Second, there is a lot to be learned from the coming out campaigns of the LGBT movement. When we are visible we reveal ourselves, making ourselves vulnerable, but we also become three dimensional human beings to those who have previously seen us as one-dimensional stereotypes.

Third, there is something similar about taking a part of your life, a part of yourself, a part that you perhaps take for granted, and making it a part of your identity. I am not just a professor, I am a union member. I am not just a clerk, I am a union member. I am not just a groundskeeper, I am a union member. Union membership is something we often see as part of the background of our lives, and we need to bring it into the foreground. Again, LGBT activism gives us a model for doing this. 

In tough economic times it is easy for people to villify or demonize a small group of people who are represented in the press as greedy, lazy, and selfish. Especially if you don’t have any reason to suspect that real live union members are any different from that representation.

But that’s not who we are, and it seems to me that the only way for unions to turn the tide that is undermining them now is if we each come out of the union closet and identify ourselves to our friends and neighbors so they see us as the hard-working, community-minded, caring and dedicated people that we are.

Harvey Milk is represented in the biopic Milk as saying "They vote for us two to one if they know they know one of us." (It’s also worth recalling that Milk worked with union leaders and had strong labor backing of his campaigns, and that progressive labor unions and LGBT political unions often work in concert with each other.)
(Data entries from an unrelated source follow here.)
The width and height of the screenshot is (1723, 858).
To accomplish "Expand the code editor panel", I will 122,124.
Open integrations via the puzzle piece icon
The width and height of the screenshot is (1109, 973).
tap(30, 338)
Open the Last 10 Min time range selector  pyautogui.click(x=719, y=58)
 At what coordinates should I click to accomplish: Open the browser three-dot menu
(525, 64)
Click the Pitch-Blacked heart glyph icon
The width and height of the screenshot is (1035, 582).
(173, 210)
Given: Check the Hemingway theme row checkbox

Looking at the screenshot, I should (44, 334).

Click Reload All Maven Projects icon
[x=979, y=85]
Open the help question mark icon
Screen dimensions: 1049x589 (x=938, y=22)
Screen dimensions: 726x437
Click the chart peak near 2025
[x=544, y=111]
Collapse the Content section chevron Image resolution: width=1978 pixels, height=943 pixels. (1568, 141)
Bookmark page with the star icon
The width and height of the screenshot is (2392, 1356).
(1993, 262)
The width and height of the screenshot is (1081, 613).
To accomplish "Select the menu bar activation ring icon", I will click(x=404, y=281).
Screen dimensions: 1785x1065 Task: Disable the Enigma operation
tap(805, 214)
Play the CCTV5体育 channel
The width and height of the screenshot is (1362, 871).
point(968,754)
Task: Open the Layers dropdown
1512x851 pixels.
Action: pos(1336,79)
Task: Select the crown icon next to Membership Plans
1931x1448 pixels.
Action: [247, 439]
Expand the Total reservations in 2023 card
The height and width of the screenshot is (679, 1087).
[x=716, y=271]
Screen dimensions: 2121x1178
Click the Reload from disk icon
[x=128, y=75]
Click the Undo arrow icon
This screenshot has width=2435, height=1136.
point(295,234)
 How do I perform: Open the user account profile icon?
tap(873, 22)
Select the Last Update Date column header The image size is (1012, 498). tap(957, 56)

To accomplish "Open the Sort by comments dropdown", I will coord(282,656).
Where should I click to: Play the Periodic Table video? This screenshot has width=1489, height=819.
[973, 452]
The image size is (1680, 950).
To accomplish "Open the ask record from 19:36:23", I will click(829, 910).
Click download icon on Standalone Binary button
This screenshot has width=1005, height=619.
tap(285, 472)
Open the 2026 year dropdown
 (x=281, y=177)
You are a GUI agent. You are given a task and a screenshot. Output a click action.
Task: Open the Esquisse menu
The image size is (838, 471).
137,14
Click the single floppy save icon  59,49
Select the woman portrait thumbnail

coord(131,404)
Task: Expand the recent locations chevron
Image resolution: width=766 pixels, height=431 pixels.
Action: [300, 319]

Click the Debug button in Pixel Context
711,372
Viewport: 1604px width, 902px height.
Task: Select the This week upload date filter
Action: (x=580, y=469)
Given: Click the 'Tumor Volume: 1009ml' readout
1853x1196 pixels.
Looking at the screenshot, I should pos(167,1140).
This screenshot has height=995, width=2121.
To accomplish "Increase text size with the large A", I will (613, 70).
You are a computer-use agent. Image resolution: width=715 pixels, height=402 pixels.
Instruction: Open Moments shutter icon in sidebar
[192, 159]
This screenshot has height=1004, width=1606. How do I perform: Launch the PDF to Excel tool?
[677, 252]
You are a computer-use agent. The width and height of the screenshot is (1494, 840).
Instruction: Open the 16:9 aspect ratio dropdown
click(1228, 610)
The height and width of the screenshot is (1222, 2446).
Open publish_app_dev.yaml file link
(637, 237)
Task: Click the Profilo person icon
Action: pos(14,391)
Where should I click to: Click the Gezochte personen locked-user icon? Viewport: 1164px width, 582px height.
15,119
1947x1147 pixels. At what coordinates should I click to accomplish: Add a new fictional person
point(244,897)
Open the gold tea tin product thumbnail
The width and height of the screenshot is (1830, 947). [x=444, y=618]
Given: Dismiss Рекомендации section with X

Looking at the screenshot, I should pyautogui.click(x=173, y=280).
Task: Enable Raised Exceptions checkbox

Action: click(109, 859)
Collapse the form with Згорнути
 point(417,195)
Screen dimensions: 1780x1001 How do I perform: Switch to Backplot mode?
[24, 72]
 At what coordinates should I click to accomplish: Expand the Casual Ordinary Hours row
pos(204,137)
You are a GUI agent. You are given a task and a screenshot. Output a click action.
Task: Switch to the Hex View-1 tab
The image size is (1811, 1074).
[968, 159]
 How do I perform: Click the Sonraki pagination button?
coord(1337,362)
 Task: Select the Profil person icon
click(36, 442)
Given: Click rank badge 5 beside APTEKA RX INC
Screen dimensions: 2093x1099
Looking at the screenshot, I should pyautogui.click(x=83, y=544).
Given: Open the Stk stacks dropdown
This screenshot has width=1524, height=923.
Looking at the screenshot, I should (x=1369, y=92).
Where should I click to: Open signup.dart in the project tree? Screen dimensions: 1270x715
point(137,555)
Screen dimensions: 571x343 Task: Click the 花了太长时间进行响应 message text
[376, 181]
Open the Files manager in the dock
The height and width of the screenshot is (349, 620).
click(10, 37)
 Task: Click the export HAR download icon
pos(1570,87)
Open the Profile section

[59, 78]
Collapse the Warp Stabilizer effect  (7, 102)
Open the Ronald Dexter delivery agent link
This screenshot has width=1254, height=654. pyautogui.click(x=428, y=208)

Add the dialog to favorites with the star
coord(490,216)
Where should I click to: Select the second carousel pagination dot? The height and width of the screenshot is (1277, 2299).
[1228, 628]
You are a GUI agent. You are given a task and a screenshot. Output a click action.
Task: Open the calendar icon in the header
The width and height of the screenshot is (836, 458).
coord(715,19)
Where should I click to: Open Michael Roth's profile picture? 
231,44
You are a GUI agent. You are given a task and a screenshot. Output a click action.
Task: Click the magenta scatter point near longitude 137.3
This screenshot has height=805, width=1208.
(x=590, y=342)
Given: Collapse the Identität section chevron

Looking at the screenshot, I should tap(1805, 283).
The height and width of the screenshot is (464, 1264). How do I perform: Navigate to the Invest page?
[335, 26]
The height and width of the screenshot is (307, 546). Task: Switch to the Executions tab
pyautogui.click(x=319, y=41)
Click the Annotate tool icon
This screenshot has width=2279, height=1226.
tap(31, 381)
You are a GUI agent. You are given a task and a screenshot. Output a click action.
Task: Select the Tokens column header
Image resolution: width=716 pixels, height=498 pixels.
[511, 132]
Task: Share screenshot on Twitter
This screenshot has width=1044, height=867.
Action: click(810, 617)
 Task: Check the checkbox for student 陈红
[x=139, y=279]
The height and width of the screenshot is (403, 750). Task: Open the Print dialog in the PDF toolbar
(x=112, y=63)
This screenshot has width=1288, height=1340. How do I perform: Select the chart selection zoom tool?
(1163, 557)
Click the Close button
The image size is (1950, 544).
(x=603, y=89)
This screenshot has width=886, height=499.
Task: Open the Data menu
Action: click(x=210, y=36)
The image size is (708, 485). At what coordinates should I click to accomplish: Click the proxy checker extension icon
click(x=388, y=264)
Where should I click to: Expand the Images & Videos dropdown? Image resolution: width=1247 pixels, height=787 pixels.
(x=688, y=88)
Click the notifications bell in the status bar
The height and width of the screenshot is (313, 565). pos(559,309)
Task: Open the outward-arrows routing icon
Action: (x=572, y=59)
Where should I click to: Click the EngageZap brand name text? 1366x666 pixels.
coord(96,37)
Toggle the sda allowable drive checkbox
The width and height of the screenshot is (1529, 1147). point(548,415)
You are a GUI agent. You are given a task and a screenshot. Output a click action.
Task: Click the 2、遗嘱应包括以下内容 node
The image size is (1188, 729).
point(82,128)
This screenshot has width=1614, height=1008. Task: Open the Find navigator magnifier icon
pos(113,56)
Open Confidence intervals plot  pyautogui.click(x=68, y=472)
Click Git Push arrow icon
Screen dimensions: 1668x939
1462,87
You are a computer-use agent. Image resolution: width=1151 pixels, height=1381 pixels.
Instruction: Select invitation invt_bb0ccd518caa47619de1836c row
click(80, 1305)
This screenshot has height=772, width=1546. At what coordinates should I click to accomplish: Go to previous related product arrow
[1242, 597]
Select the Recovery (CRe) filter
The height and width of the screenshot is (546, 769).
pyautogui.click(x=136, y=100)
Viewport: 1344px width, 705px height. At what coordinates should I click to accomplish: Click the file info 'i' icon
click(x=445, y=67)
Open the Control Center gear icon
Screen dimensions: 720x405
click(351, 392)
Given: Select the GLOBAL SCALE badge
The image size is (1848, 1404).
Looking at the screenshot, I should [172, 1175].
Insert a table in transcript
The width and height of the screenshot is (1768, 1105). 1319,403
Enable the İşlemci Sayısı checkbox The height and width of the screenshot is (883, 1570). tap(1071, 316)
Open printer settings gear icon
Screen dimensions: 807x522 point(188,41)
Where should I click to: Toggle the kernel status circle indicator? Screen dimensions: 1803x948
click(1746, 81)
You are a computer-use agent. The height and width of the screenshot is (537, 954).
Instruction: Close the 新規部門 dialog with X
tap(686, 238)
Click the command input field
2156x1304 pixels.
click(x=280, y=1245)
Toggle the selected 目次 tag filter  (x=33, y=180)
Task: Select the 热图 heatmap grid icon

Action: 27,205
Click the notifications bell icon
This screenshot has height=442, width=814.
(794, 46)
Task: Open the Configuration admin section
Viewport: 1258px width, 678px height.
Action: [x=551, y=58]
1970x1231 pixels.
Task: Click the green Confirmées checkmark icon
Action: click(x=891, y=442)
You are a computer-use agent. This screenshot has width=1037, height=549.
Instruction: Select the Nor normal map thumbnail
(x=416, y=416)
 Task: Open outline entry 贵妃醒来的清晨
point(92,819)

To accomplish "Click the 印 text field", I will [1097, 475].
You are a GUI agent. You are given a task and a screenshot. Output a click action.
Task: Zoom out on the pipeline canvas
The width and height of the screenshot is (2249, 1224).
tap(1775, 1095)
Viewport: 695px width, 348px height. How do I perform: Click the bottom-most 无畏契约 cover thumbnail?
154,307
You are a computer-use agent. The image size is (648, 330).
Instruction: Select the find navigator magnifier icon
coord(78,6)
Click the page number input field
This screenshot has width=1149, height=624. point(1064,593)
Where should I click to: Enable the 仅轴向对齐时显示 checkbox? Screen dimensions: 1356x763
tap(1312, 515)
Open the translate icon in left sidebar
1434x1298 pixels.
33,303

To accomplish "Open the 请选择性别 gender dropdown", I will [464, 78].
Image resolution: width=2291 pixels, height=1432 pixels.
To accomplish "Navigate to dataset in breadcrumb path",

When nonunion workers are facing layoffs and pay cuts and the media tells them its all the fault of unions, it’s easy to see how they’d vote to undercut the power of workers who are depicted as leeches feeding off an increasingly anemic public. But if they knew that we were their neighbors, their kid’s friend’s parents, the people they always nod to at the supermarket, it might be different. If we talk to them about the ways that unions protect not just their members but the basic rights of all workers, they might feel differently. What if, instead of hiding our union membership out of fear of being criticized or attacked, we talk to them about the struggles of all employees and encourage them to seek the strength of unions to protect themselves rather than to tear down the organizations that helped bouy their own raises and benefits just by virtue of comparison? 

This week is a week of We Are One events spreading solidarity, raising consciousness, and making demands for economic justice. Take a moment this week to identify yourself in relation to that effort. If you are a union member, or a friend or lover or kin to one, take a moment to tell someone else about that. Tell a story that helps counter the negative impression of union members in the press. Take a risk. We can’t rebuild the labor movement from inside the closet. 

I’m a union member, and a union leader, and I’m proud of my role in protecting rights for all workers. How about you?